Title: | Brain Cell Type Specific Gene Expression Analysis |
---|---|
Description: | Analysis of relative cell type proportions in bulk gene expression data. Provides a well-validated set of brain cell type-specific marker genes derived from multiple types of experiments, as described in McKenzie (2018) <doi:10.1038/s41598-018-27293-5>. For brain tissue data sets, there are marker genes available for astrocytes, endothelial cells, microglia, neurons, oligodendrocytes, and oligodendrocyte precursor cells, derived from each of human, mice, and combination human/mouse data sets. However, if you have access to your own marker genes, the functions can be applied to bulk gene expression data from any tissue. Also implements multiple options for relative cell type proportion estimation using these marker genes, adapting and expanding on approaches from the 'CellCODE' R package described in Chikina (2015) <doi:10.1093/bioinformatics/btv015>. The number of cell type marker genes used in a given analysis can be increased or decreased based on your preferences and the data set. Finally, provides functions to use the estimates to adjust for variability in the relative proportion of cell types across samples prior to downstream analyses. |
Authors: | Andrew McKenzie [aut, cre], Minghui Wang [aut], Bin Zhang [aut] |
Maintainer: | Andrew McKenzie <[email protected]> |
License: | MIT + file LICENSE |
Version: | 1.0.4 |
Built: | 2025-03-01 05:52:38 UTC |
Source: | https://github.com/andymckenzie/bretigea |
Filtered data set to only contain brain marker genes as well as ~100 other genes. The total data set can be downloaded by following the links in the original paper.
aba_marker_expression
aba_marker_expression
An object of class data.frame
with 395 rows and 377 columns.
© 2016 Allen Institute for Cell Science. Aging, Dementia and TBI. Available from: http://aging.brain-map.org/
A subset of phenotype data to be used for correlations with the expression data in the tests and vignette, to validate that the estimated cell type proportions correspond to useful quantities.
aba_pheno_data
aba_pheno_data
An object of class data.frame
with 377 rows and 4 columns.
© 2016 Allen Institute for Cell Science. Aging, Dementia and TBI. Available from: http://aging.brain-map.org/
This function uses a linear model to adjust each row of gene expression for cell types. Other covariates can be included as well.
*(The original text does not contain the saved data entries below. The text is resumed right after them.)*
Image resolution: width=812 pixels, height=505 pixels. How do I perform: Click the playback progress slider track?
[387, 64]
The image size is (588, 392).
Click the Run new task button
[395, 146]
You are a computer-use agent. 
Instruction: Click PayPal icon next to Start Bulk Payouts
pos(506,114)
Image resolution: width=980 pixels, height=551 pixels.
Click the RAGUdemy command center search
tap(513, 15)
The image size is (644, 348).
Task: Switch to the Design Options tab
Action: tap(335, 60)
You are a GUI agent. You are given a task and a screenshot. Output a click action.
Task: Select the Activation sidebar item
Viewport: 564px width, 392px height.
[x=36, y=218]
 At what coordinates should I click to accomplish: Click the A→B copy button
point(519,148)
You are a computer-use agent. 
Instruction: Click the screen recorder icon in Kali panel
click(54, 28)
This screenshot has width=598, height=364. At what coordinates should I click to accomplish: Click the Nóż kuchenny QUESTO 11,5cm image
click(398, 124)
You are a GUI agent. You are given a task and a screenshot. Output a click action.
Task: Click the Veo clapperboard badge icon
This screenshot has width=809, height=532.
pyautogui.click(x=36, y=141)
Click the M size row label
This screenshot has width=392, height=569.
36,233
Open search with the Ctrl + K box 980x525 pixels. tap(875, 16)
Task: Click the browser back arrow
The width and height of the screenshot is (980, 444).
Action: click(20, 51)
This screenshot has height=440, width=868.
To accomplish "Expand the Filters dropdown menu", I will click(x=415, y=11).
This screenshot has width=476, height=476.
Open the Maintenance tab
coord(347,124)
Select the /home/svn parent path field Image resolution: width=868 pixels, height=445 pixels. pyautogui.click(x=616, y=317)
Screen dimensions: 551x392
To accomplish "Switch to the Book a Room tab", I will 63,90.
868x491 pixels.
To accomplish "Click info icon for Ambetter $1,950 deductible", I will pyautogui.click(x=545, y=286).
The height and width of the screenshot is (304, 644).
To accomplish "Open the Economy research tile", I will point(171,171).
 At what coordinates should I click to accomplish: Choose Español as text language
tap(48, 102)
adjustBrainCells( inputMat, nMarker = 50, species = "combined", celltypes = c("ast", "end", "mic", "neu", "oli", "opc"), addMeans = FALSE, formula = NULL, verbose = FALSE )
adjustBrainCells( inputMat, nMarker = 50, species = "combined", celltypes = c("ast", "end", "mic", "neu", "oli", "opc"), addMeans = FALSE, formula = NULL, verbose = FALSE )
inputMat |
Input gene expression data, with rows as features (e.g. genes) and samples as columns. |
nMarker |
The number of marker genes (that are present in your expression data set) to use in estimating the surrogate cell type proportion variable for each cell type. |
species |
By default, this function uses markers from combined human and mouse measurements, which are the most robust and reliable, as the gene expression patterns are very conserved between these two species. Other options are "human" and "mouse" for data specific to those species. Note that OPCs only have 500 gene symbols in this case, and are taken from only the Darmanis et al or Tasic et al data sets, respectively. |
celltypes |
Character vector of which cell types to estimate and adjust for. |
addMeans |
Whether the mean should be added to the residuals in the resulting adjusted gene expression table. |
formula |
If you want to add additional covariates to be adjusted for, then you can supply them by adding an (optional) formula function here. The format should be "expression_data ~ $cov1 + factor($cov2) +", where $cov1 is a numeric covariate present in the current environment, and $cov2 is a factor variable also defined in the current environment. |
verbose |
Whether to report the formula used for adjustment of each row. |
A list containing both a matrix of estimate surrogate proportion variables (SPVs), as well as a matrix of adjusted gene expression values.
brain_cells_adjusted = adjustBrainCells(aba_marker_expression, nMarker = 50, species = "combined") expression_data_adj = brain_cells_adjusted$expression cor_mic_unadj = cor.test(as.numeric(aba_marker_expression["AIF1", ]), as.numeric(aba_pheno_data$ihc_iba1_ffpe), method = "spearman") cor_mic_adj = cor.test(expression_data_adj["AIF1", ], as.numeric(aba_pheno_data$ihc_iba1_ffpe), method = "spearman")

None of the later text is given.